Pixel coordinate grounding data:
== Segment start ==
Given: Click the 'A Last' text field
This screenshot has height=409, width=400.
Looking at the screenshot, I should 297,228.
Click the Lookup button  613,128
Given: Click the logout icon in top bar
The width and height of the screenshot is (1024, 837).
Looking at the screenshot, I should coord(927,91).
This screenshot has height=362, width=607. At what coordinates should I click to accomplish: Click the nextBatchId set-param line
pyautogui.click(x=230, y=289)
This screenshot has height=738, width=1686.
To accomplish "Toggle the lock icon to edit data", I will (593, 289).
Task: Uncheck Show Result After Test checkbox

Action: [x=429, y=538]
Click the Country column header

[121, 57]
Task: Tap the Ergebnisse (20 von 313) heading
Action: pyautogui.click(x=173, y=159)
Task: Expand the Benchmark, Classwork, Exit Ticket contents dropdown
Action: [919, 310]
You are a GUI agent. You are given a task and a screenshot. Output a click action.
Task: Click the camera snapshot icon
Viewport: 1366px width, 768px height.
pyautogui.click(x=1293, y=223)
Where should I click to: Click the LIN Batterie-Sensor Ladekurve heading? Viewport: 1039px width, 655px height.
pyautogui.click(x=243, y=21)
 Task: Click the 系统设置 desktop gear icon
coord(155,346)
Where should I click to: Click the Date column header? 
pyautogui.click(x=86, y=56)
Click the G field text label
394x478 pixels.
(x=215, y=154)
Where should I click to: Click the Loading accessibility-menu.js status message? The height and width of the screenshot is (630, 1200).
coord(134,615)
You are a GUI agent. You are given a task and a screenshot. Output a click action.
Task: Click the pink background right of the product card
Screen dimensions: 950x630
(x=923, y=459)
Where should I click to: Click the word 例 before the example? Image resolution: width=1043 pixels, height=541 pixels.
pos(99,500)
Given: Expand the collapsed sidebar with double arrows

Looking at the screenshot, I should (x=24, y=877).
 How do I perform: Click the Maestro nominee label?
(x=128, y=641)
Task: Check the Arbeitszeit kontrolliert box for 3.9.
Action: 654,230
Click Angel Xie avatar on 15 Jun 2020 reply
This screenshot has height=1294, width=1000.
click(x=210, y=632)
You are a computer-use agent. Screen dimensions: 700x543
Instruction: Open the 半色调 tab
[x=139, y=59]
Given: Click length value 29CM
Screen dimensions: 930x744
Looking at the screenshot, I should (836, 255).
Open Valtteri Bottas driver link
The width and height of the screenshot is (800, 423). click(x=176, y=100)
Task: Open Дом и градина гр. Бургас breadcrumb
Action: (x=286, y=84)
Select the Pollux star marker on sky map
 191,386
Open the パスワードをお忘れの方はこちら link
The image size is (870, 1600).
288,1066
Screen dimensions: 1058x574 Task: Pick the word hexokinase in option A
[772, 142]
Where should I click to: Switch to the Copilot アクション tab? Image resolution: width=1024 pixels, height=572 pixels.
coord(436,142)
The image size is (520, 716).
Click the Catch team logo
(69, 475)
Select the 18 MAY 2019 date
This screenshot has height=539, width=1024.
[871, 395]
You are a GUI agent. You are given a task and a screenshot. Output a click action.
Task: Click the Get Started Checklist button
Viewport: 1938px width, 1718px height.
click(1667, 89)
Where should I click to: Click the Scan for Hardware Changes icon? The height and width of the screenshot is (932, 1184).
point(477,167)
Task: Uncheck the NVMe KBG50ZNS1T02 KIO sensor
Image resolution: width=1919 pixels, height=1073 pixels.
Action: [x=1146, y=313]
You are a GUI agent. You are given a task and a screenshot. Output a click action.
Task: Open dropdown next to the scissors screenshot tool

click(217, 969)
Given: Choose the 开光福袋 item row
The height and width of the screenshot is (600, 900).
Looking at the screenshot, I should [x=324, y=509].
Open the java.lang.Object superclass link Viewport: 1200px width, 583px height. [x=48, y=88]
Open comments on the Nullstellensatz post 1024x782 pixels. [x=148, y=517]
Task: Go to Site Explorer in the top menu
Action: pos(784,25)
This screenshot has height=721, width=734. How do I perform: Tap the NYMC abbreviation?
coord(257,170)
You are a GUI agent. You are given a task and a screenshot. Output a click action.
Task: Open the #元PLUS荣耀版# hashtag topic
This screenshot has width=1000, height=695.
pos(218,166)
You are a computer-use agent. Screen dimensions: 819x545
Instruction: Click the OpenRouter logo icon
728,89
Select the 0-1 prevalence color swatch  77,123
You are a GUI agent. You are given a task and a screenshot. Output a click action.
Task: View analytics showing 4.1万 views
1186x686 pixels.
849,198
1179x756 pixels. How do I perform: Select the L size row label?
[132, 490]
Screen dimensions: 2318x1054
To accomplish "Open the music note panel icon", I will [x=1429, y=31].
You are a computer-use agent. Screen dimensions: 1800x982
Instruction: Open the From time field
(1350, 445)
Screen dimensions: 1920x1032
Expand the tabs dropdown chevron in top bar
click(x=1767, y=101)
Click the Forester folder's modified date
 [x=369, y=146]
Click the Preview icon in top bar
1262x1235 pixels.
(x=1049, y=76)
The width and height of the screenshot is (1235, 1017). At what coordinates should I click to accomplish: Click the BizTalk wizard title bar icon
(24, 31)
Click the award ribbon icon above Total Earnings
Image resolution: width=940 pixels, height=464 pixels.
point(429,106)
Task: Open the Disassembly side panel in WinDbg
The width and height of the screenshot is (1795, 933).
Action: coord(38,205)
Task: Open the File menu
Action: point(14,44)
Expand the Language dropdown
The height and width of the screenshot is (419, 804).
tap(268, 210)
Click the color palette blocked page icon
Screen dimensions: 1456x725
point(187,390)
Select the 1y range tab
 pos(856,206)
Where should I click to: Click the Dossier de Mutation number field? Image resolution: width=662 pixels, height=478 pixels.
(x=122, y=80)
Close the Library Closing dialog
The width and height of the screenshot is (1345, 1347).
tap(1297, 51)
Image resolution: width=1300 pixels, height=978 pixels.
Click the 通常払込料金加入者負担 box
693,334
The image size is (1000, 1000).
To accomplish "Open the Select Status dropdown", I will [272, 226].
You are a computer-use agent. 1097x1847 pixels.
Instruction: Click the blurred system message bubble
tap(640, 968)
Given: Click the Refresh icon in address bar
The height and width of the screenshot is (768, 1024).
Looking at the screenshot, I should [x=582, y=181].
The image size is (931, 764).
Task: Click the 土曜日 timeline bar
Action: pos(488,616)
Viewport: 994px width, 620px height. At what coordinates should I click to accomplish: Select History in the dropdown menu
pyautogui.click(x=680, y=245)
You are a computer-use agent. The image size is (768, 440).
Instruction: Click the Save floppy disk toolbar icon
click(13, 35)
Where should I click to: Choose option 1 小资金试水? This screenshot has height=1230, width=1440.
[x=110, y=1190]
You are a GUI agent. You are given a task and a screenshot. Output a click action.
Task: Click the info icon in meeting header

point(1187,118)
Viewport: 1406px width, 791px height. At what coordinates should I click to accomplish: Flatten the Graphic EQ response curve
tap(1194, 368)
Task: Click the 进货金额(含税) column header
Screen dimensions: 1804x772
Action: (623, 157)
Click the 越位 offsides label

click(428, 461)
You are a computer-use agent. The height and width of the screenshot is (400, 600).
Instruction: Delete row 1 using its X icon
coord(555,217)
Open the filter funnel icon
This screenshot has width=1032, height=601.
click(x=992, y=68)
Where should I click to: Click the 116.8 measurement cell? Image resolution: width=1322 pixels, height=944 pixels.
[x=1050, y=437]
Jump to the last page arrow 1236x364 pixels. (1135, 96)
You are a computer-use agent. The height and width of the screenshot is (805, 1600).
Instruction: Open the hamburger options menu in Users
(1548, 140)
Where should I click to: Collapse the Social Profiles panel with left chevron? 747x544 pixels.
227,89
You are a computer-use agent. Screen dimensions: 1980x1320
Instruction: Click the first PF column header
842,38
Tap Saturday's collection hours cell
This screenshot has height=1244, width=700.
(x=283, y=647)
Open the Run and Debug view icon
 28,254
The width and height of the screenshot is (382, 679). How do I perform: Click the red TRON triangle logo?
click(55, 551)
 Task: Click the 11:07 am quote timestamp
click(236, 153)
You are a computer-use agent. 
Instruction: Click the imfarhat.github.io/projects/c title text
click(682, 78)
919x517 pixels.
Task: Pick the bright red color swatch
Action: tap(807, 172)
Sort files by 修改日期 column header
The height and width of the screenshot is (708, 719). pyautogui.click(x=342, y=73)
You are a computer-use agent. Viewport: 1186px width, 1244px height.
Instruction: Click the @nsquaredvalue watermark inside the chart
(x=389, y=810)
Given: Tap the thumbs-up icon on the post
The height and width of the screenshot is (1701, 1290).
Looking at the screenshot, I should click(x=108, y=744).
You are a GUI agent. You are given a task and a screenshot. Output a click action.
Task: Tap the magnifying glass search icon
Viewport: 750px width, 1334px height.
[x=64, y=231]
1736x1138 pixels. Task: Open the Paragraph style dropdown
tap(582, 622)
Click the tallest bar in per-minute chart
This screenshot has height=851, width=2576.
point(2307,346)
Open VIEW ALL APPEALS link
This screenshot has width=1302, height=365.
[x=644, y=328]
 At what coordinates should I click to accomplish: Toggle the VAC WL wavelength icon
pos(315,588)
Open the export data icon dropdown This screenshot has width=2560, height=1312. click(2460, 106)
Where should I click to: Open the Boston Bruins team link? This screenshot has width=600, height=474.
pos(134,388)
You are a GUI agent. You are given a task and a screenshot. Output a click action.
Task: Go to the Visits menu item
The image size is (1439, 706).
== Segment end ==
**WORK TASK**
When you reach the line containing "Instruction: Click the first PF column header" in the data above, start copying exactly, and stop after the line containing "Given: Tap the thumbs-up icon on the post".

**EXERCISE RESPONSE**
Instruction: Click the first PF column header
842,38
Tap Saturday's collection hours cell
This screenshot has height=1244, width=700.
(x=283, y=647)
Open the Run and Debug view icon
 28,254
The width and height of the screenshot is (382, 679). How do I perform: Click the red TRON triangle logo?
click(55, 551)
 Task: Click the 11:07 am quote timestamp
click(236, 153)
You are a computer-use agent. 
Instruction: Click the imfarhat.github.io/projects/c title text
click(682, 78)
919x517 pixels.
Task: Pick the bright red color swatch
Action: tap(807, 172)
Sort files by 修改日期 column header
The height and width of the screenshot is (708, 719). pyautogui.click(x=342, y=73)
You are a computer-use agent. Viewport: 1186px width, 1244px height.
Instruction: Click the @nsquaredvalue watermark inside the chart
(x=389, y=810)
Given: Tap the thumbs-up icon on the post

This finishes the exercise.